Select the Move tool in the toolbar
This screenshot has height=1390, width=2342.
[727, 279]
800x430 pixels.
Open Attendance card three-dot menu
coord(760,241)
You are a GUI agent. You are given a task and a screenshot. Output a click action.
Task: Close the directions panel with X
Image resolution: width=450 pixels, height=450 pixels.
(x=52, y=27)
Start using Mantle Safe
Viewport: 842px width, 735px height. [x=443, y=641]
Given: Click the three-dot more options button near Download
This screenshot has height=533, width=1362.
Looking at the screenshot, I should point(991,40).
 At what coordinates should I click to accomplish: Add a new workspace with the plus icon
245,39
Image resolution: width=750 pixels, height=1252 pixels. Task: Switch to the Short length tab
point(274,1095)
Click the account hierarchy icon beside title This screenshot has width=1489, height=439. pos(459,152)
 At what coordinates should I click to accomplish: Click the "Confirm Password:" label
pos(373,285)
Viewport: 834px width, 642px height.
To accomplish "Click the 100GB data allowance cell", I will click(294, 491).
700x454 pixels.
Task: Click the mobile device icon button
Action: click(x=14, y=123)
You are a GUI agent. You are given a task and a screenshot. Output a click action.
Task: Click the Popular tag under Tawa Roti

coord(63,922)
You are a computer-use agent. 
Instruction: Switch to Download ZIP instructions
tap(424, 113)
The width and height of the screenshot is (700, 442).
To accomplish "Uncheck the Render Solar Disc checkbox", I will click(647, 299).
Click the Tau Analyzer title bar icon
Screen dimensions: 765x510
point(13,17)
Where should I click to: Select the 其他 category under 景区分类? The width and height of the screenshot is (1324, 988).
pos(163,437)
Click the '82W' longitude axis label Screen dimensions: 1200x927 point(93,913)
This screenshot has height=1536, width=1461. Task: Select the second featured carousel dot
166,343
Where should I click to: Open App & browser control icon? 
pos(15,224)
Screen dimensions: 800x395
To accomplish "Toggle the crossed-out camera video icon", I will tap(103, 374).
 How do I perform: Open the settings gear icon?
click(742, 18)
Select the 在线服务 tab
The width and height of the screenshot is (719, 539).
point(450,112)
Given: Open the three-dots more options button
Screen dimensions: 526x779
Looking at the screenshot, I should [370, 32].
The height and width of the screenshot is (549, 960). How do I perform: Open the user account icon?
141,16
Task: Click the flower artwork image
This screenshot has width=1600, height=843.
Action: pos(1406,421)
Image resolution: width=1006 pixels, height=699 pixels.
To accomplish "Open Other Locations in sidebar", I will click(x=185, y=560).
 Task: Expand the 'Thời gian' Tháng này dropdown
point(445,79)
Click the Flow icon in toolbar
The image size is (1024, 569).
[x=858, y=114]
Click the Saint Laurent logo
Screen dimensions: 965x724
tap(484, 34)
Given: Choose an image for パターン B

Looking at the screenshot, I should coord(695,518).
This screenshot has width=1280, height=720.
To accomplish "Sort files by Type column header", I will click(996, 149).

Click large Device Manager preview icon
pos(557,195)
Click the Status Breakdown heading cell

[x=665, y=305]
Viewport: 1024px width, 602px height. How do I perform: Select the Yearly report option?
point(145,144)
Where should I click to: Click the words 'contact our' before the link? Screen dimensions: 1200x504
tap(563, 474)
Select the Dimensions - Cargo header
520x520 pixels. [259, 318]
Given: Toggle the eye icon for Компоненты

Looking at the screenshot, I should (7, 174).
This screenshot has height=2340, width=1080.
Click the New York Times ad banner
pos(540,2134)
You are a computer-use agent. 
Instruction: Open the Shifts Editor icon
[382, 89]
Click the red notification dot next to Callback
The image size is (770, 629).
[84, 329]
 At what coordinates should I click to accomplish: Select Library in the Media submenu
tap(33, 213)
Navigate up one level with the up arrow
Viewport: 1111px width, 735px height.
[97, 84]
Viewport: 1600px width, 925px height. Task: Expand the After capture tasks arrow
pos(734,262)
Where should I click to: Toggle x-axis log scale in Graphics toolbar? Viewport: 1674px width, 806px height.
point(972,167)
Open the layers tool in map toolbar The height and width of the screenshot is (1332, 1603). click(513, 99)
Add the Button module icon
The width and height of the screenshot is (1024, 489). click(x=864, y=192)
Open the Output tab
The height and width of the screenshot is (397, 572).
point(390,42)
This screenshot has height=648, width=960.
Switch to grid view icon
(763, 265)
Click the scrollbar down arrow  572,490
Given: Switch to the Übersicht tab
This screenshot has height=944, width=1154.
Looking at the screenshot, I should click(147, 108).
==============================
● WHAT YOU ARE ASKED TO DO
Where a line of the data above includes "options", copy that line.

● YOUR SOLUTION
Given: Click the three-dot more options button near Download
Given: Open the three-dots more options button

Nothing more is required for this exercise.